UM NOVO PARADIGMA/ UMA NOVA LEI ÁUREA

Para o filósofo, advogado e parteiro Roger Soares



No dia 13 de maio de 1888 a princesa Isabel assinou a Lei Áurea abolindo oficialmente a escravidão no Brasil. A integração do elemento negro na sociedade de classes vem se dando de forma lenta e gradual. No Brasil dos dias atuais persiste, ainda, o trabalho servil em determinados nichos. Em um deles, é vero, sob o véu de um silêncio constrangedor, encontra-se um profissional da área de saúde – o obstetra: laborando diuturnamente, sem direito a férias, em permanente sobreaviso, todos os dias do ano e, assim, consome a vida inteira, até que sob a pressão de doenças degenerativas – diabetes, hipertensão arterial, obesidade – por conta do desgaste do crônico estresse laboral, faz-se abatido, precocemente, pela Parca. Assim aconteceu com um a um dos grandes parteiros deste arraial cearense, verdadeiros heróis anônimos!
Numa época, não tão distante, os tais obstetras faziam todo o trabalho de pré-natal, parto e puerpério sem contar com a ajuda de outros profissionais, absorvendo uma carga adicional de pressão. Hoje tal travessia faz-se mais humanizada com a cooperação inestimável de vários profissionais da área de saúde (neonatologista, anestesiologista, enfermeira obstétrica, fisioterapeuta, fonoaudióloga, psicóloga e doula). Navegando na grande onda do retorno bem-vindo do parto natural estão sendo gestadas instalações hospitalares adequadas e equipes multiprofissionais completas para prestarem um perfeito acolhimento do casal grávido.

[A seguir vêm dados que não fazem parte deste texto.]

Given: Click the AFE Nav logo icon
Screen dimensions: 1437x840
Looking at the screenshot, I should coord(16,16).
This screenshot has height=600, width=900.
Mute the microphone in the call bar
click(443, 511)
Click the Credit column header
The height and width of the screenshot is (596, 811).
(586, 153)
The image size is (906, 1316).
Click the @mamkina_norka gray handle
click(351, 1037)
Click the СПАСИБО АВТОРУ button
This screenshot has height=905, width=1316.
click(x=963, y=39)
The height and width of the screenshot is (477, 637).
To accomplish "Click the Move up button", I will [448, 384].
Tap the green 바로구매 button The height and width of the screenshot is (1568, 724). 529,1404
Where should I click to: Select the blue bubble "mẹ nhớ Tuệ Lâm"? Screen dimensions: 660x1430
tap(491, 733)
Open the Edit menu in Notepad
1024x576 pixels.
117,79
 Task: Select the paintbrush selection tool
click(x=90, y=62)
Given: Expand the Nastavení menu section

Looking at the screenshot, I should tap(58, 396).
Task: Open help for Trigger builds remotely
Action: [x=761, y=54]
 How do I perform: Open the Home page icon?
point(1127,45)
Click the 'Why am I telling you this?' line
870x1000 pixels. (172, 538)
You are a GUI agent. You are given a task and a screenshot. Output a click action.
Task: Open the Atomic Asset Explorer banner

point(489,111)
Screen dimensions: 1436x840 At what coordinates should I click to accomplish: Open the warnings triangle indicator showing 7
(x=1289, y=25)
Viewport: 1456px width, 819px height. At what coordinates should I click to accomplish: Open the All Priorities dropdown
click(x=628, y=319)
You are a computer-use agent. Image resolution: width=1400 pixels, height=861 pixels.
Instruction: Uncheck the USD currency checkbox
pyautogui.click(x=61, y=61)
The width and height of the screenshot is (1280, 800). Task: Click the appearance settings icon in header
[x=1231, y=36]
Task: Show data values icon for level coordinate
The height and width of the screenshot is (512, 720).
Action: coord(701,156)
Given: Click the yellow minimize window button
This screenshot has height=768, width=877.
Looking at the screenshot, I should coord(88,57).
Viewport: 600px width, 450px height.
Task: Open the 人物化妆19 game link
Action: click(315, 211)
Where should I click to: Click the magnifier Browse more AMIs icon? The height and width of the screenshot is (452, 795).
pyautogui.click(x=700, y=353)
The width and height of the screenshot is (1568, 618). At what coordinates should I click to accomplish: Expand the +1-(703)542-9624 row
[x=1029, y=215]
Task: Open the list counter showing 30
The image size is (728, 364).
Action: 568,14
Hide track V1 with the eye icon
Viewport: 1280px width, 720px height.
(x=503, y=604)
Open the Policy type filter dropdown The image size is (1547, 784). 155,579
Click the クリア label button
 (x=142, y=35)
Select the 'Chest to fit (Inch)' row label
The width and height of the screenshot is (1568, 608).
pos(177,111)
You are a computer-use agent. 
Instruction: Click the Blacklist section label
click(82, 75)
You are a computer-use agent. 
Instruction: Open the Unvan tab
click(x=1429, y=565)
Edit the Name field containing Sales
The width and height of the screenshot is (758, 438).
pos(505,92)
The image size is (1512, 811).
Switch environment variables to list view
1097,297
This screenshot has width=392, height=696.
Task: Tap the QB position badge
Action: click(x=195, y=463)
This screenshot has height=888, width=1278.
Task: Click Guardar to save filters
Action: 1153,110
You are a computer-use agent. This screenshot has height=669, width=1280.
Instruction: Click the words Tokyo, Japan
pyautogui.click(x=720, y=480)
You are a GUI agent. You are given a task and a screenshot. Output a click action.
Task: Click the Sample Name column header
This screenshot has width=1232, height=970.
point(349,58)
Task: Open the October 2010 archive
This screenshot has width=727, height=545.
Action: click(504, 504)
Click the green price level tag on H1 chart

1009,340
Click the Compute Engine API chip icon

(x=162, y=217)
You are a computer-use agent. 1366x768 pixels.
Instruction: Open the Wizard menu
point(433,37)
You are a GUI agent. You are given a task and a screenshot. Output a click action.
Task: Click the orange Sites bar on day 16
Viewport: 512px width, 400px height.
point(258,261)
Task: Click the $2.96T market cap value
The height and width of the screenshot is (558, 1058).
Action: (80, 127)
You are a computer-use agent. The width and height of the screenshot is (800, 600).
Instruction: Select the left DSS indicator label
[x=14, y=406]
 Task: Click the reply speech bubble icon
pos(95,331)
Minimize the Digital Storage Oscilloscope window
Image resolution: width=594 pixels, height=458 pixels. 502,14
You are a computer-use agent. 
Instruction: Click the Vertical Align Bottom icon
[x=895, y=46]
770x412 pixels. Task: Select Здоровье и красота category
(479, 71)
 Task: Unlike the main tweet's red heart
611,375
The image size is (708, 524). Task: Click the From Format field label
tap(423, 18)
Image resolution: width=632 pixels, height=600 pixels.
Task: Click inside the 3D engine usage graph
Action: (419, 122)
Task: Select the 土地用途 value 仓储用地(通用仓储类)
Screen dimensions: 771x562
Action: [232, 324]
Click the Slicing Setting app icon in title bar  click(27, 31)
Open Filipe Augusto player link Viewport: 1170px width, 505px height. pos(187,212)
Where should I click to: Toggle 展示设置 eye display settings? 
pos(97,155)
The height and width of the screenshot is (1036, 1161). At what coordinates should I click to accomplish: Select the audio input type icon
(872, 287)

 Abriu-se faz anos, desde de 2004, no Brasil, tratativas sobre um novo tópico na assistência ao parto de usuárias do Sistema de Saúde Suplementar, com a denominação de Disponibilidade Obstétrica, onde vários atores se posicionam na mesa abrindo um franco debate. De um lado a Agência Nacional de Saúde Suplementar (ANS), o Ministério Público e os clientes usuários dos distintos planos de saúde; de outro lado, a Federação Brasileira de Ginecologia e Obstetrícia, o Conselho Federal de Medicina, os Conselhos Regionais de Medicina, as Sociedades Estaduais de Ginecologia e Obstetrícia, as Cooperativas de Ginecologia e Obstetrícia e todo o contingente de obstetras. Sem entrar no mérito da questão em si, queira Deus que este pugilato não alcance e esgarce o frágil tecido que compõe a relação médico- paciente. Até a presente data a medicina ainda não encontrou nenhum remédio que restaure a perda de confiança entre as partes que formam o arcabouço de uma consulta médica.
Os “gigantes“ da Medicina Suplementar estão a implantar equipes multiprofissionais completas para prestarem assistência ao casal grávido conseguindo, inclusive, promover a redução do número de cesáreas. Uma vitória, sem dúvida. Tal estratégia traz em seu bojo a “carta de alforria” do obstetra que conduz o pré-natal e fica desobrigado de realizar o parto caso não esteja sob regime de plantão hospitalar. Desta maneira a assistência na gravidez/parto no Brasil, no que tange a Saúde Suplementar passa a ser semelhante com aquela oferecida em países desenvolvidos do Hemisfério Norte.
Não se sabe, ainda, qual o epílogo do polêmico tema “ Disponibilidade Obstétrica “, contudo, uma coisa é certa: independente para que lado o pêndulo se desloque, a nova “ Lei Áurea” libera o obstetra do sobreaviso permanente e permite que o mesmo assista ao parto quando estiver de plantão no hospital, deixando um tempo livre para que o parteiro, a seu bel prazer partilhe com estudos, lazer e família. Quer vingue ou não a tal “ Disponibilidade Obstétrica” a arte de partejar exercida em nosso meio nunca mais será a mesma e a “secular escravidão” do obstetra cairá, definitivamente, por terra, nascendo uma obstetrícia composta de uma rica equipe multiprofissional como grande instrumento de apoio ao casal gestante. Que assim seja.